Stored records:
──────────────────────────────

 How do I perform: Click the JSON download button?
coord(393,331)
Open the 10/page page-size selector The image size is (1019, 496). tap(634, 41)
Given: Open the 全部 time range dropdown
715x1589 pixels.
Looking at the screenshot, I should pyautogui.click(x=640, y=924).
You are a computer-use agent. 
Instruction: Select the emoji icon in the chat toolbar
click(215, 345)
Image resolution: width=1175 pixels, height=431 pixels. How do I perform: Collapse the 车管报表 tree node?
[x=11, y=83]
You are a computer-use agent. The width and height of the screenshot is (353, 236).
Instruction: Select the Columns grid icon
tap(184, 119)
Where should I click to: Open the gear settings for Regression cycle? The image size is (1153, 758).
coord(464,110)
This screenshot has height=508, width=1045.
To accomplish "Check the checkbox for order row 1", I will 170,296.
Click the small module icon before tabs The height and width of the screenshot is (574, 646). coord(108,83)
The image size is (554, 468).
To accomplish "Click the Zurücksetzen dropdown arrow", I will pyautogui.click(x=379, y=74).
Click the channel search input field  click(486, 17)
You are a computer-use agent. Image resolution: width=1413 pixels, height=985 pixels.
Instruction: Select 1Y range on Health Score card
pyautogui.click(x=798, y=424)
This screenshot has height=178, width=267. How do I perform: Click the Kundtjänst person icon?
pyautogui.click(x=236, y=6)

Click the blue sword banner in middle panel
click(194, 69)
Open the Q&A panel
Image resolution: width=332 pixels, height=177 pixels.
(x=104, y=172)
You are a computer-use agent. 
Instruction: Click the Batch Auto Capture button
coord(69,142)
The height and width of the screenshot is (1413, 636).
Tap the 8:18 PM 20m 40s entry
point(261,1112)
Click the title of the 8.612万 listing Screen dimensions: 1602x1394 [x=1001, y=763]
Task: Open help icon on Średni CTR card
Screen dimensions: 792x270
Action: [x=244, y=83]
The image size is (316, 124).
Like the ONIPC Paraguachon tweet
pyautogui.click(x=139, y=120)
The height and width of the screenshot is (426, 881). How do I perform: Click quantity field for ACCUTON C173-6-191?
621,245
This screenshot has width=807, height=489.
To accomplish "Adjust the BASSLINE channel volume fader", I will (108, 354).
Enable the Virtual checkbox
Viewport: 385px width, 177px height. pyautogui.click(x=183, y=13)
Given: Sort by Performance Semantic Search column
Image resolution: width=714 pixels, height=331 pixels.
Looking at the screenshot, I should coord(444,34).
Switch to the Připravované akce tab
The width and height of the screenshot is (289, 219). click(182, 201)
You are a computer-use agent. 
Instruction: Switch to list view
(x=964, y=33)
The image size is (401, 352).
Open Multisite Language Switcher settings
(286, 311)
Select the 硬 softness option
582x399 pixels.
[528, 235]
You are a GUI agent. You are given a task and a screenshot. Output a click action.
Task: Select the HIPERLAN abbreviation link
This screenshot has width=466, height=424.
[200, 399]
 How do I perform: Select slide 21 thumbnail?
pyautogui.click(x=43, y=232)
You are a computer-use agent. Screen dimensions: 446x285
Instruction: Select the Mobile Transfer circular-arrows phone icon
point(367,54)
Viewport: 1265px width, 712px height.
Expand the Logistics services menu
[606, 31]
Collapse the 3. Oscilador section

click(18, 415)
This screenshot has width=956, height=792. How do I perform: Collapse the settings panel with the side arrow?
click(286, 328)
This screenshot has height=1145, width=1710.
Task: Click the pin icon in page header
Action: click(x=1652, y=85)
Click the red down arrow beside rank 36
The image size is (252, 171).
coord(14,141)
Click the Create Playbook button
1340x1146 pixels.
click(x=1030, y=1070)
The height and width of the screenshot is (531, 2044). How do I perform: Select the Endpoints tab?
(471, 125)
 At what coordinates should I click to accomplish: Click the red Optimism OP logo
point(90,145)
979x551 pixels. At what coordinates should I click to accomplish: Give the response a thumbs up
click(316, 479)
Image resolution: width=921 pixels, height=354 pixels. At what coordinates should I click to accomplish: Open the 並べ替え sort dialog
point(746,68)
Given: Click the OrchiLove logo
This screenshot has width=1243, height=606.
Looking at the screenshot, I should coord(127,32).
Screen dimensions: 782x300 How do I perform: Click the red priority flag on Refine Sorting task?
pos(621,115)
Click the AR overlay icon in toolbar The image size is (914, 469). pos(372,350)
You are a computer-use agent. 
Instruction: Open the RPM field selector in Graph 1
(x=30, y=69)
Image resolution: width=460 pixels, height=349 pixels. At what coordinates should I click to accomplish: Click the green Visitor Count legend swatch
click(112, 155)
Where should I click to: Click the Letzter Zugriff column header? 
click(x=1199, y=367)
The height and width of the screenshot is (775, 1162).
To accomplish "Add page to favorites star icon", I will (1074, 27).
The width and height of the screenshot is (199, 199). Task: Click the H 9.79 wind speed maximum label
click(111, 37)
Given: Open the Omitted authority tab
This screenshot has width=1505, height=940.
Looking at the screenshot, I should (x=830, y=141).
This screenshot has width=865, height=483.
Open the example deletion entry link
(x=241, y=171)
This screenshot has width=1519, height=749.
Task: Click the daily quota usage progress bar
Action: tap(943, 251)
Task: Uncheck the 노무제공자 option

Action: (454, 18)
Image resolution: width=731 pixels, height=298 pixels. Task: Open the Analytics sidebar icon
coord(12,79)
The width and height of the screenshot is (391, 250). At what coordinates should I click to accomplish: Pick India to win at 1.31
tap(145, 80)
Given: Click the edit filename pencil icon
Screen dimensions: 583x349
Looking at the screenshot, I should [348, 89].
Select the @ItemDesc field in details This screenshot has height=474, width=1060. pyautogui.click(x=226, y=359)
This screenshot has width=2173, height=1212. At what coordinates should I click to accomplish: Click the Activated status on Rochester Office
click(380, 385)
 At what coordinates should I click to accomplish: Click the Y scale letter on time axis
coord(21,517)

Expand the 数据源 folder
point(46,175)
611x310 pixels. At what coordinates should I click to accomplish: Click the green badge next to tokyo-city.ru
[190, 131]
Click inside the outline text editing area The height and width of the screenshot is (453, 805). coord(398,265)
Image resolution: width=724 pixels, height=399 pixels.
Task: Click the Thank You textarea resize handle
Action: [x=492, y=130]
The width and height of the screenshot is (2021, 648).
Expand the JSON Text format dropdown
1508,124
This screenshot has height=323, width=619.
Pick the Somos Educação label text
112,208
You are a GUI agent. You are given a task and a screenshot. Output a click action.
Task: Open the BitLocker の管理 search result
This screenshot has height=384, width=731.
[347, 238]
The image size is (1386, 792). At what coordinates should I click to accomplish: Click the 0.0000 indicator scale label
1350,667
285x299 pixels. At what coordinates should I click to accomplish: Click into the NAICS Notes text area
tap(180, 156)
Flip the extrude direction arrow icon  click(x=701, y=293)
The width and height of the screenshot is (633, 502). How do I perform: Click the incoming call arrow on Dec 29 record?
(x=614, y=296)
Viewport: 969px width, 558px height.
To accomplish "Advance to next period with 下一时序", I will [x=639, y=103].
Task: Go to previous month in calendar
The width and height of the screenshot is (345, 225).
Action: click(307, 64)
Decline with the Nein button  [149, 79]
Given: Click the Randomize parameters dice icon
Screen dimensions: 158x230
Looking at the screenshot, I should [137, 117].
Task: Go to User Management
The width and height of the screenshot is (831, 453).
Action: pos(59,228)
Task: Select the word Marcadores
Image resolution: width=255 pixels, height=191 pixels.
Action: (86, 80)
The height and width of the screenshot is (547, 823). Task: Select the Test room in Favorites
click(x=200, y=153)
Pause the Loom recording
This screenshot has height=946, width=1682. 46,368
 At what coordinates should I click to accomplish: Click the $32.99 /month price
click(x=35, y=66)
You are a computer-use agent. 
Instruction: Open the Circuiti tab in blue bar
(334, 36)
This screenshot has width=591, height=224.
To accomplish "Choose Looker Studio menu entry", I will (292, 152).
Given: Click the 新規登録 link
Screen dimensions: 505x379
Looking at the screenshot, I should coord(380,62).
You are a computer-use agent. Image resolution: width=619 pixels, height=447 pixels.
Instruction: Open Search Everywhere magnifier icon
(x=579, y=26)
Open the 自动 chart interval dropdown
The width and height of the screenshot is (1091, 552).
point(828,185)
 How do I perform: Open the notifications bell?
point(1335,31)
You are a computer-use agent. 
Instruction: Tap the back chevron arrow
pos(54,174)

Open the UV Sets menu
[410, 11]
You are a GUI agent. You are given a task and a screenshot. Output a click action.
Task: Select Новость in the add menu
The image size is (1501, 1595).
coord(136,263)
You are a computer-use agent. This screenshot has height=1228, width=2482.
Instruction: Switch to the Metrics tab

──────────────────────────────

* **YOUR INSTRUCTIONS**: Select each line of the records above that includes the word "dropdown", and copy those lines.

* **COMPLETE RESPONSE**:
Given: Open the 全部 time range dropdown
To accomplish "Click the Zurücksetzen dropdown arrow", I will pyautogui.click(x=379, y=74).
Expand the JSON Text format dropdown
Open the 自动 chart interval dropdown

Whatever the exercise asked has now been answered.